* _PROMPT_:
Translate this sentence from the book review into Spanish: "I can see how it's one of those books that would really divide people's opinions - you either love it or hate it."

* _READING TEXT_:
---

I swear, the author must be either a creative genius or a raving lunatic to have come up with most of the ideas in The Eyre Affair. It's just so 'out-there' and original, and with a deep undercurrent of absurdist whimsical humour throughout (the descriptions of the pet dodos made me smile, in particular). I can see how it's one of those books that would really divide people's opinions - you either love it or hate it. I belong to the former category.
However, there were a couple of things that I didn't like quite so much. First, the title implies that the book is based on (or at least makes a lot of references to) Jane Eyre, which is why I read this straight after reading Jane Eyre. However, references to Bronte's most famous work make up just a small (albeit significant) part of the story, and it doesn't even get to the 'Jane Eyre has been kidnapped' part until the last few chapters, so it doesn't fully live up to the implications its title. Also, there seemed to be a lot of different characters, and for a while I had a bit of trouble remembering who was who and what they did, etc. The weird names didn't help in this matter, occasionally detracting from the flow of the story (eg, you'd meet another weird name, and then you'd be thinking "Huh. 'Filbert Snood'? What kind of a name is FILBERT SNOOD?" for a while, rather than concentrating on the story.)

---

* _SOURCE DATA_:
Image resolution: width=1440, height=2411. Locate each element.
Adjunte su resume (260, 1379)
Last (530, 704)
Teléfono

---

* _CORRECT RESPONSE_:
Entiendo que sea uno de esos libros que de verdad dividen las opiniones de la gente: o te encanta o lo odias.